Brasília (DF) – A expectativa de vida dos brasileiros recuou 3,4 anos durante a crise sanitária da covid-19, um reflexo direto do salto de 27,6% na mortalidade nacional. Os dados integram o Estudo Carga Global de Doenças, a maior análise mundial sobre o impacto de patologias em mais de 200 países, publicada em maio na revista The Lancet Regional Health – Americas, conforme apuração do Feed Editoria.
Para os pesquisadores, esse retrocesso tem nome e sobrenome: a gestão do ex-presidente Jair Bolsonaro. O relatório aponta que o governo federal enfraqueceu orientações científicas, disseminou desinformação e priorizou medicamentos ineficazes — o chamado “tratamento precoce” — enquanto atrasava a compra de vacinas em nome de uma suposta proteção à economia.
Disparidade regional e gestão local
O impacto não foi uniforme. Estados da região Norte, como Rondônia (6,01 anos), Amazonas (5,84) e Roraima (5,67), registraram as maiores quedas. Em contrapartida, o Nordeste apresentou os menores índices de perda — Maranhão, Alagoas e Rio Grande do Norte lideraram a contenção. A diferença reside na articulação dos governadores, que formaram consórcios e comitês científicos próprios para implementar medidas como o uso de máscaras e o distanciamento social.

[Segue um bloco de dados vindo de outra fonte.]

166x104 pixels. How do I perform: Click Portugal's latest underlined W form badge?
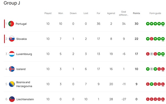pyautogui.click(x=163, y=24)
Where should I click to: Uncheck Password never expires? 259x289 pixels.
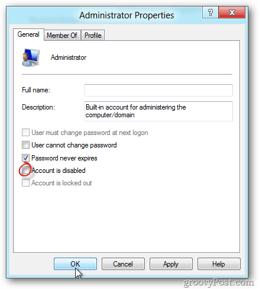tap(25, 158)
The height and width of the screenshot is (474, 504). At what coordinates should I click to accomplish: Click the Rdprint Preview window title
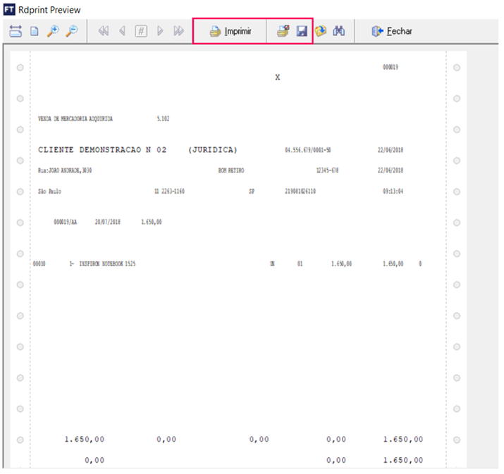[x=49, y=10]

O Brasil, que tradicionalmente possui um histórico robusto de vacinação, acabou superado por vizinhos do Mercosul e parceiros do Brics. A falta de coordenação nacional impediu que o país mitigasse danos que, segundo o estudo, poderiam ter sido menores. A violência interpessoal segue como o principal motor de mortes prematuras no país, custando 1.351 anos de vida a cada cem mil habitantes.
Perspectiva histórica
Apesar da tragédia recente, o balanço de longo prazo mostra que o país vinha em uma trajetória de melhora. Entre 1990 e 2023, a expectativa de vida subiu 7,18 anos, impulsionada pela consolidação do Sistema Único de Saúde (SUS), pelo Programa de Saúde da Família e pela expansão da cobertura vacinal. O saneamento básico e o crescimento econômico também sustentaram essa curva ascendente.
A mortalidade padronizada por idade caiu 34,5% nesse intervalo de três décadas, com quedas expressivas na maioria das causas de morte. A exceção ficou por conta do Alzheimer e outras demências, que cresceram 1%, e das doenças renais crônicas, com alta de 9,6%. Hoje, as doenças isquêmicas do coração e o AVC lideram o ranking de óbitos no Brasil, evidenciando os desafios que persistem para além das emergências virais.